Date: Sun, 27 Apr 2008 01:41:15 EDT



Hi Mary Ellen et al:
About the skeletons in the closet…
We understand some of the problems with offending folks, but we don’t see
how distorting the truth solves the problems… In the case you mentioned, if we
correctly followed your story, you are going to list in your records the son,
who you know to be the natural child of one sibling, as the adopted child –
natural parents unknown – of the second sibling? And let this inaccuracy
stand, forever?
In our family, one of our cousins gave us information about her and her
direct family, and also information about her siblings, including a brother that
had been married 4 times – in a Catholic family. The brother, who had been
ducking us himself, was apparently embarrassed by his marital track record, and
berated his sister, when she related to him what she had told us. Further,
he insisted, to her, that she “get the information back.” If this brother
could have his way, he would simply be deleted from all family references. Would
you do that? And pretend he didn’t exist?
In another situation we know about, a researcher spent a generation
researching her family, and then published a book about the family. She was the
oldest of four children, who were raised by parents whose parents owned a boarding
house. Her mother had married a German gentleman who was a boarder at the
house, and they went on to rear a large family. Much time and effort went into
researching the German connection, and as the first copies of the family book
were being reviewed by members of the family, one of the elderly aunts in
the family, who had watched all this work being done while it was a work in
progress, then spoke up and said, “well, dear, you realize he wasn’t your
father,” referring to the German fellow… It turns out, our author belatedly
learned, her mother had hooked up with a fellow down the street, and when she was
found to be with child, the lout (the author's father) abandoned her, and the
German gentleman stepped forward and offered her a respectable alternative.
Our author had written a family history that was accurate for her younger
siblings, but not for her. And her well-meaning aunt was an accomplice to the
crime for all the years the research was in progress.
In yet another family story, we met a cousin we felt we were related to, but
he insisted that the crucial connecting individual had died childless while
crossing the Ohio River, walking across a railroad trestle, thereby “erasing”
the two children we thought this man had, who provided a later connection
to our part of the family. We later learned the man who supposedly died on the
trestle had been alive and well, at least for a time, but had been divorced
by his wife, and she was embarrassed to own up to the divorce in his part of
the family, so she had made up the trestle story to explain his absence to
most of his family. The fellow was in fact in and out of what passed at the
time for a detox center for his alcoholism, and he managed to father two
children while sharing his time with the detox center and a TB sanitarium. His
paternal family never did learn what really happened to him, and when he died, of
TB, the wife and boys and his mother, moved out of the area, taking their
secret about the son with them. Most of his paternal family, to this day, think
he died in the Ohio river from a train accident.
We question the wiseness of much of the super-sensitivity we encounter to
the feelings of people who only know part of the true story, and we are
concerned about the distortions of the truth that are frequently involved in “
maintaining the story”..
Vince


In a message dated 4/26/2008 5:23:45 P.M. Central Daylight Time,
writes:

Mary Ellen,

Bravo--a wise and generous path to follow.
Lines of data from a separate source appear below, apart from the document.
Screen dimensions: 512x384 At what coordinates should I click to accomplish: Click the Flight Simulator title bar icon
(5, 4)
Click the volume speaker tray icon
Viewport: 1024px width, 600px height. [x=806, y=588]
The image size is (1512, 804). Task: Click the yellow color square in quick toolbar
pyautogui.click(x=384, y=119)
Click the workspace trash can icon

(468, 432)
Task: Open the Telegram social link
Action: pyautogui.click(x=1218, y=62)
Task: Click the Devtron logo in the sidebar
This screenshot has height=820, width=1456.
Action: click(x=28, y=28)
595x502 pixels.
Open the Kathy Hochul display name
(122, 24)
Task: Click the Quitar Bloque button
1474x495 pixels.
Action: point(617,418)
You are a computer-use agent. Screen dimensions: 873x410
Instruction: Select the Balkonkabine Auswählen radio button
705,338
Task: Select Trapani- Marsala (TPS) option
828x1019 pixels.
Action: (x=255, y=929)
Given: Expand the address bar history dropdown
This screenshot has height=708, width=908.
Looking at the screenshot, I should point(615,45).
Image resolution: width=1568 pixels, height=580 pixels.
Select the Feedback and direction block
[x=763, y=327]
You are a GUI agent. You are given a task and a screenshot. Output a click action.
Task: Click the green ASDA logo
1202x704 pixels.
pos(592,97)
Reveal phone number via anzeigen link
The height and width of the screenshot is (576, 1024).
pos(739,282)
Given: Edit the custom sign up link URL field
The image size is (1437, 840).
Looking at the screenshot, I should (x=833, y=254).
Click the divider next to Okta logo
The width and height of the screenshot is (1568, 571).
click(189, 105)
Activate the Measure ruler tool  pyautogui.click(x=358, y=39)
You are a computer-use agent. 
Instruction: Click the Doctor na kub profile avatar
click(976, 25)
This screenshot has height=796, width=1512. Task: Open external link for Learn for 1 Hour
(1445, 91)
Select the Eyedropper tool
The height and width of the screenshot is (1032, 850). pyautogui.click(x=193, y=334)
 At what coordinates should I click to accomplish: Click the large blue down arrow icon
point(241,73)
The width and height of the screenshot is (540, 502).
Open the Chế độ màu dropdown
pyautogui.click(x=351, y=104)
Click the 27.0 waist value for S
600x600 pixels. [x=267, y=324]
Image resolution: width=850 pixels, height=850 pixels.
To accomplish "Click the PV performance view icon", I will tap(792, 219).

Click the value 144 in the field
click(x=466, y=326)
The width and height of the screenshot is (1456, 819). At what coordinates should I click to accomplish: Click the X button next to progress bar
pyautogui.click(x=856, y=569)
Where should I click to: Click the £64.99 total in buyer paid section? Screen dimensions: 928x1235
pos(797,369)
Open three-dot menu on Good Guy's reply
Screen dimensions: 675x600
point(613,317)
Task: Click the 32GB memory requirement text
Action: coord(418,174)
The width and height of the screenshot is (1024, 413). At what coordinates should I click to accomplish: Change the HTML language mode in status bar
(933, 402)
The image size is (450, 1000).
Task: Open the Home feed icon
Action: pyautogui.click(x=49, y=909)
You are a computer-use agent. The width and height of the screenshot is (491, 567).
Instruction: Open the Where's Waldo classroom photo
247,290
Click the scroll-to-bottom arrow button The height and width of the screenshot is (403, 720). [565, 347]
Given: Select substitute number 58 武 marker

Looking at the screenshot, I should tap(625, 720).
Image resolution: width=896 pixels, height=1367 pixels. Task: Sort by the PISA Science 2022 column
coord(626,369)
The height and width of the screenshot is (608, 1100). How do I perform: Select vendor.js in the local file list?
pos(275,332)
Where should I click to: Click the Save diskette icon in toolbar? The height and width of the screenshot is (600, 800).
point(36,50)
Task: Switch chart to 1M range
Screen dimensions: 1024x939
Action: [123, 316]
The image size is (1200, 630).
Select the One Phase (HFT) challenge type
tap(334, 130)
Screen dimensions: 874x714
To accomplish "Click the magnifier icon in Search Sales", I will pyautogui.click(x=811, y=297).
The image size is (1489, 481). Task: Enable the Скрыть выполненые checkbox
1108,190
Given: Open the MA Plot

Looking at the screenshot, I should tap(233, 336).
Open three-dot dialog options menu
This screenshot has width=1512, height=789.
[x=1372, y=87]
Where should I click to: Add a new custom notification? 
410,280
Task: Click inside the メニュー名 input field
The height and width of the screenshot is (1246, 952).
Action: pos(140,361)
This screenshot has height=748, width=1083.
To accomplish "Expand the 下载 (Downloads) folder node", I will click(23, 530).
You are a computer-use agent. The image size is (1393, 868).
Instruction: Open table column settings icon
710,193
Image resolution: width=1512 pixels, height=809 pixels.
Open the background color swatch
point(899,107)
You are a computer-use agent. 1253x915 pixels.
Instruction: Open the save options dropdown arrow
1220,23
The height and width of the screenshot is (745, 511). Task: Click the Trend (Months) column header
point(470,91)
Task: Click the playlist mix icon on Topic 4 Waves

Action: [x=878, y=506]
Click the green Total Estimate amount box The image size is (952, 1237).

Mary Ellen Chambers <> wrote:
I don't know if there is a law, but I only share and request data on people
who have expired. I feel that posting our family history with all the
generations to date, may be an infringement on privacy that people may not desire
for many reasons. Therefore, what I send out, which is usually 3-5 generations,
all are long gone but they may have children, grandchildren, etc. still
alive. Therefore, I do have edited data.
For example, the family knew of an ancestor who was raised by his aunt as
her child. He was her brother's child. When we tracked his descendant and
requested data, the gentlemen said is grandfather was adopted so the family of his
g grandmother would be of no interest. We did not explain further since the
adoption was known but as they say, "the rest of the story" was not. People
had died but had kept their secret, so we honored it also. If we had told the
story within the first 3 generations and sent the data out, some people may
have been offended. It is not in the packet and won't be.



Jane Grabenstein wrote:
Hi - I have what may be a silly question, but are there are "rules" about
posting questions or information about living persons? I ask because I saw a
request and a reply this weekend about someone I know (went to school with her
kids, went to St. Pete's with them as well) who is very much still alive.

I realize that the person who asked may not know this, and most definitely
asked for pure and honest reasons, but I do worry about privacy.